Out of funds? Just ask the crowd

Out of funds? Just ask the crowd
Image: Giles Gartrell-Mills, David Ryan Kinsman and Katherine Moss from Shopping and F**king

“We need your money.”

This is the subtext when requests for rent, bills, food or charity donations are made. Now it is the message directed at Sydneysiders in the name of personal ambition.

Karly Pisano, producer of Shopping and F**king, says that when funds became an issue, she turned to the crowd.

“With any indie production there can be difficulties in budget, just because a lot of us are starting out in our careers in the arts. A lot of us have to fund our projects ourselves or find avenues to get it up and running,” she says.

Ms Pisano and the Sly Rat Theatre Company went through crowd funding website, Pozible, to raise $600 to help cover production costs.

“Most of our budget has come from crowd funding, we also held a fundraiser a few weeks ago to get the initial funds,” says Ms Pisano. “Pozible takes their 5 per cent – but then the raised money goes towards sets, costumes, props, lighting equipment, catering and all of those production costs.”

Crowd funding, or crowd sourced fundraising, is where networked individuals pool their money together to fund goals or causes. Groups or individuals set a goal and deadline, and wait for people to donate.  This fundraising is usually done over the Internet, through sites such as Kickstarter and GoFundMe.

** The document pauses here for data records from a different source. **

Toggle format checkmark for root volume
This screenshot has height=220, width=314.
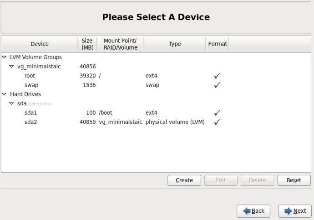[x=217, y=76]
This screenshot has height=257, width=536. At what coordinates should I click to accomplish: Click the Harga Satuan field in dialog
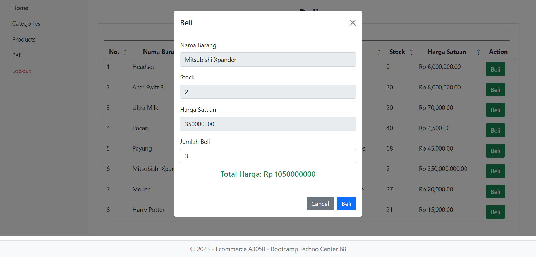tap(268, 124)
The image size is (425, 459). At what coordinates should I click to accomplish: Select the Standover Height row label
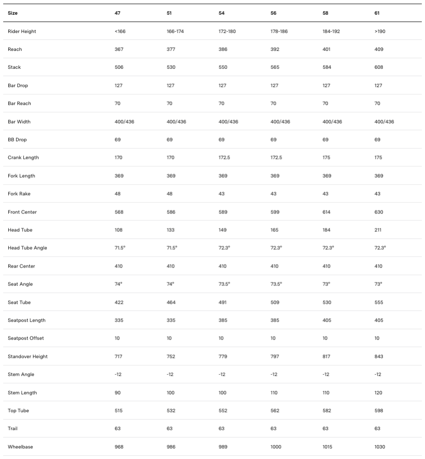pos(28,356)
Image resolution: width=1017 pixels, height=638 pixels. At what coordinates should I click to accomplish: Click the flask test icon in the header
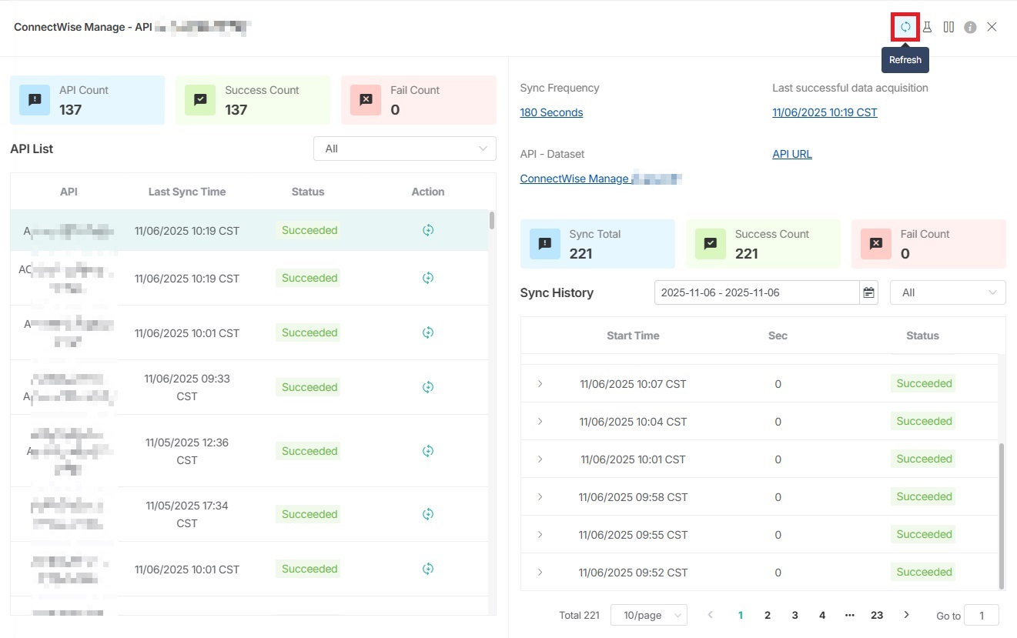pyautogui.click(x=927, y=27)
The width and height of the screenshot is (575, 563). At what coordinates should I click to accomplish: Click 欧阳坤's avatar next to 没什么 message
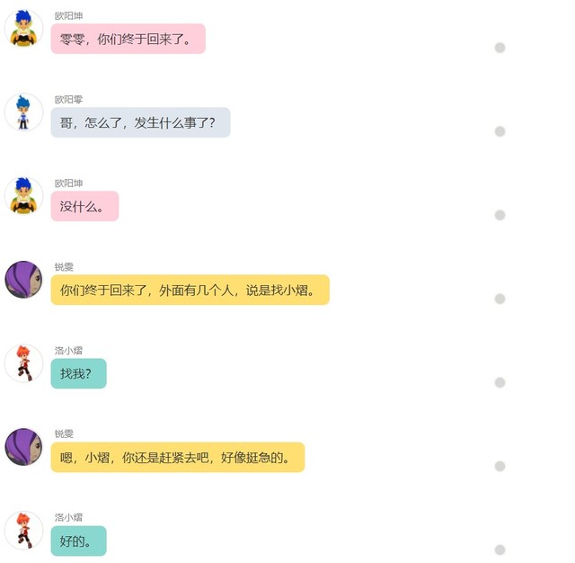(x=23, y=196)
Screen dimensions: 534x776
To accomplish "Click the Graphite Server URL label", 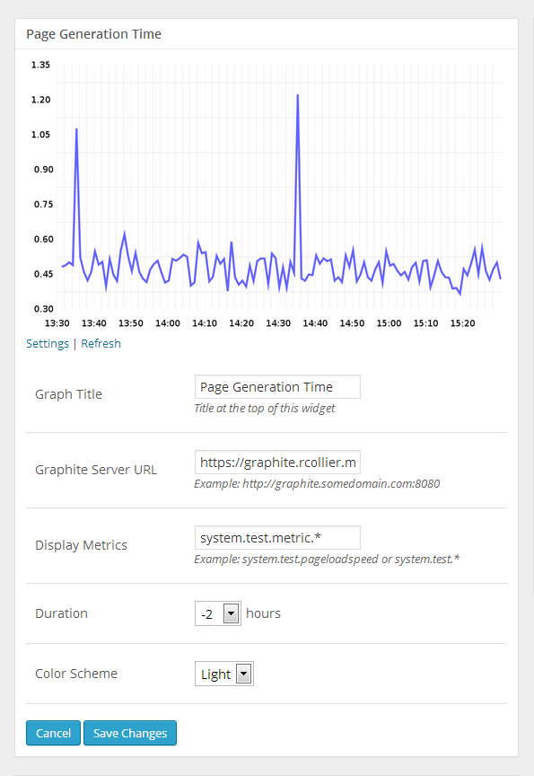I will pos(96,470).
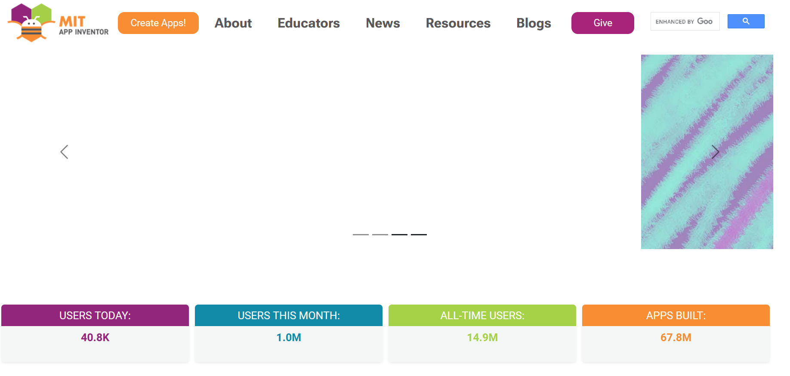
Task: Click the Create Apps! button
Action: point(158,23)
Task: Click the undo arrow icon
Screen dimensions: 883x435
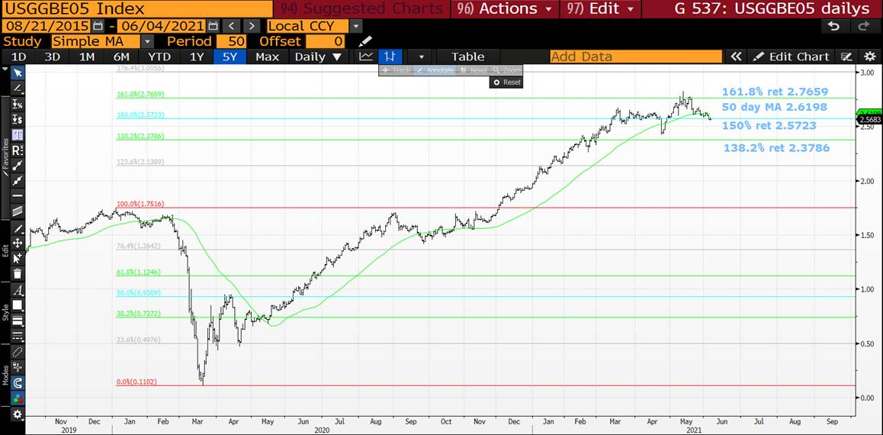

Pozible is an Australian crowd funding website, catering for a wide variety of causes, from artistic to technological to community-based initiatives. Last year Pozible funded another theatre company, Melbourne-based Present Tense, with $12,000. Popular Australian band, Eskimo Joe, raised over $60,000 through Pozible to record their sixth studio album.

25-year-old Benita de Wit is another that has set ambitious targets for her Pozible campaign. A lifelong fan of theatre and a budding director, Ms de Wit was accepted into the prestigious Columbia University in New York, but she lacked the financial support to take her there and cover living expenses. She made a video detailing her need for financial backing, and shared it on Facebook and Pozible.

“A lot of people were really supportive and donated,” says Ms de Wit. “One thing that I didn’t expect is that a lot of people shared it with other friends and I started getting donations from people I didn’t even know, from all over.”

She raised half of her $5,000 target in the first three days of fundraising.

“It started off as just friends but now it’s people from all over the world,” she says. “I think people just liked it [the video]; we took a risk and it’s quite personal. I think people just responded to that and its worked really well.”

Ms Pisano from Shopping and F**king says that crowd funding is a great tool for the arts sector.

“I’m really glad that crowd funding is kicking off and its giving people the opportunity to create. It has pumped a lot of life back into the indie scene in Australia,” she says.

The 1990s iconic theatrical play, Shopping and F**king, isn’t for the faint of heart.

The black comedy drama by English playwright Mark Ravenhill covers drug addiction, rampant consumerism, explicit sexual encounters, and a quest for love. The opening night is on June 24 at NIDA Parade Theatres, and director Alan Chambers is busy with the final preparations. He’s excited to share the provocative play in Sydney.

“It is one of the most striking plays of the ’90s, of the ‘In-Yer-Face’ movement,” says Mr Ravenhill. “There’s lots of graphic sex scenes and nudity and hardcore violence and it’s basically balls-out, it doesn’t hold anything back.”

Giles Gartrell-Mills, who plays the main character Mark, is enjoying his role.

“Mark is a recovering drug addict with a slightly warped sense of the world,” he says. “He is a very caring person and he falls in love with somebody he shouldn’t, and spends the rest of the play trying to deal with his mistakes.”

The play is produced by the Sly Rat Theatre Company, a small, tight-knit group founded late last year by director Alan Chambers and sound designer Andy Harmsen. Their previous show, The Martyrs, debuted in Melbourne in March this year on a tight budget.

But now if the budget gets tight, there is another option.